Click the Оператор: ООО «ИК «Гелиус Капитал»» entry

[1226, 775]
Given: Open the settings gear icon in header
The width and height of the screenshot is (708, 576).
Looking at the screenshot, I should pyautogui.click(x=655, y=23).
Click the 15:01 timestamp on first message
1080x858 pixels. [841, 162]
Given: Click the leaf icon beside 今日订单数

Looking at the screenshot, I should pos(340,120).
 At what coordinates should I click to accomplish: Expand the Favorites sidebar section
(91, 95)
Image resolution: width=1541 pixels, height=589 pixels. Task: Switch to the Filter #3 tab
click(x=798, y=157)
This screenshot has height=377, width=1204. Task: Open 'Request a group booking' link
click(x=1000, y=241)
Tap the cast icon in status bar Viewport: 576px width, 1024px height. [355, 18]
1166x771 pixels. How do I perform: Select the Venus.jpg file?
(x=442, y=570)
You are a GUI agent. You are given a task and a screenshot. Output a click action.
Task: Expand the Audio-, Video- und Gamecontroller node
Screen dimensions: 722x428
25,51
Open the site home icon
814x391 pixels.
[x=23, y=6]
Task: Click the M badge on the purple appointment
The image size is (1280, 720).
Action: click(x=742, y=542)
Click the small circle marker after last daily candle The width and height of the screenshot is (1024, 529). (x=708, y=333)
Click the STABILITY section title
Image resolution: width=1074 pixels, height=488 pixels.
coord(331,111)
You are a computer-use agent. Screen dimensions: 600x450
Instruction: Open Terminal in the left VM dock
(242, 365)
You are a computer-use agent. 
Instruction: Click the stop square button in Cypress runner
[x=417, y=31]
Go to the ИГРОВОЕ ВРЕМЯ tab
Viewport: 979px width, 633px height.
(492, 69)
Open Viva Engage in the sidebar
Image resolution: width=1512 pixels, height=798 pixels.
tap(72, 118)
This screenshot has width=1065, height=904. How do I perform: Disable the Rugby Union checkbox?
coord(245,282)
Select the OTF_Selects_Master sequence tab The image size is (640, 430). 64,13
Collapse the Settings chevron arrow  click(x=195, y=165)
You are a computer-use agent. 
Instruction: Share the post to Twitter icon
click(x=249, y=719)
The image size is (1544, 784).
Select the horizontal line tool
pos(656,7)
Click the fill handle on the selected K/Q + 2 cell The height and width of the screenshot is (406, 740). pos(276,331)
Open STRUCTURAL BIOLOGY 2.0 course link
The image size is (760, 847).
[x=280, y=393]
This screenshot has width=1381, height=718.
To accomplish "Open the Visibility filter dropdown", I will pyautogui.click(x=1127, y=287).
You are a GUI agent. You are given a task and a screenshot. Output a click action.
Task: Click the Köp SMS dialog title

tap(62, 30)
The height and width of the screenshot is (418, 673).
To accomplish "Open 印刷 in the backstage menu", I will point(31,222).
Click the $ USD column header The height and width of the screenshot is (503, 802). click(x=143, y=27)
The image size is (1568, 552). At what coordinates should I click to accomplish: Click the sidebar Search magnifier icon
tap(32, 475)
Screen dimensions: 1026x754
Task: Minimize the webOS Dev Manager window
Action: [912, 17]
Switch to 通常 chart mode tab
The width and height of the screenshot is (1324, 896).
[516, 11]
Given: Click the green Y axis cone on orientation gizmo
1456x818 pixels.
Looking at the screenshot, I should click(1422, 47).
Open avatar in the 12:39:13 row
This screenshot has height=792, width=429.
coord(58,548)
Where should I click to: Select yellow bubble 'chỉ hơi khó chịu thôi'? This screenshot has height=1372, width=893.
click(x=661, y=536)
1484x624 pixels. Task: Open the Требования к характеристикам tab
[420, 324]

**Required work**
Copy out the data exactly as it stands, leaving nothing out.

**Solved problem**
Click the Оператор: ООО «ИК «Гелиус Капитал»» entry

[1226, 775]
Given: Open the settings gear icon in header
The width and height of the screenshot is (708, 576).
Looking at the screenshot, I should pyautogui.click(x=655, y=23).
Click the 15:01 timestamp on first message
1080x858 pixels. [841, 162]
Given: Click the leaf icon beside 今日订单数

Looking at the screenshot, I should pos(340,120).
 At what coordinates should I click to accomplish: Expand the Favorites sidebar section
(91, 95)
Image resolution: width=1541 pixels, height=589 pixels. Task: Switch to the Filter #3 tab
click(x=798, y=157)
This screenshot has height=377, width=1204. Task: Open 'Request a group booking' link
click(x=1000, y=241)
Tap the cast icon in status bar Viewport: 576px width, 1024px height. [355, 18]
1166x771 pixels. How do I perform: Select the Venus.jpg file?
(x=442, y=570)
You are a GUI agent. You are given a task and a screenshot. Output a click action.
Task: Expand the Audio-, Video- und Gamecontroller node
Screen dimensions: 722x428
25,51
Open the site home icon
814x391 pixels.
[x=23, y=6]
Task: Click the M badge on the purple appointment
The image size is (1280, 720).
Action: click(x=742, y=542)
Click the small circle marker after last daily candle The width and height of the screenshot is (1024, 529). (x=708, y=333)
Click the STABILITY section title
Image resolution: width=1074 pixels, height=488 pixels.
coord(331,111)
You are a computer-use agent. Screen dimensions: 600x450
Instruction: Open Terminal in the left VM dock
(242, 365)
You are a computer-use agent. 
Instruction: Click the stop square button in Cypress runner
[x=417, y=31]
Go to the ИГРОВОЕ ВРЕМЯ tab
Viewport: 979px width, 633px height.
(492, 69)
Open Viva Engage in the sidebar
Image resolution: width=1512 pixels, height=798 pixels.
tap(72, 118)
This screenshot has width=1065, height=904. How do I perform: Disable the Rugby Union checkbox?
coord(245,282)
Select the OTF_Selects_Master sequence tab The image size is (640, 430). 64,13
Collapse the Settings chevron arrow  click(x=195, y=165)
You are a computer-use agent. 
Instruction: Share the post to Twitter icon
click(x=249, y=719)
The image size is (1544, 784).
Select the horizontal line tool
pos(656,7)
Click the fill handle on the selected K/Q + 2 cell The height and width of the screenshot is (406, 740). pos(276,331)
Open STRUCTURAL BIOLOGY 2.0 course link
The image size is (760, 847).
[x=280, y=393]
This screenshot has width=1381, height=718.
To accomplish "Open the Visibility filter dropdown", I will pyautogui.click(x=1127, y=287).
You are a GUI agent. You are given a task and a screenshot. Output a click action.
Task: Click the Köp SMS dialog title

tap(62, 30)
The height and width of the screenshot is (418, 673).
To accomplish "Open 印刷 in the backstage menu", I will point(31,222).
Click the $ USD column header The height and width of the screenshot is (503, 802). click(x=143, y=27)
The image size is (1568, 552). At what coordinates should I click to accomplish: Click the sidebar Search magnifier icon
tap(32, 475)
Screen dimensions: 1026x754
Task: Minimize the webOS Dev Manager window
Action: [912, 17]
Switch to 通常 chart mode tab
The width and height of the screenshot is (1324, 896).
[516, 11]
Given: Click the green Y axis cone on orientation gizmo
1456x818 pixels.
Looking at the screenshot, I should click(1422, 47).
Open avatar in the 12:39:13 row
This screenshot has height=792, width=429.
coord(58,548)
Where should I click to: Select yellow bubble 'chỉ hơi khó chịu thôi'? This screenshot has height=1372, width=893.
click(x=661, y=536)
1484x624 pixels. Task: Open the Требования к характеристикам tab
[420, 324]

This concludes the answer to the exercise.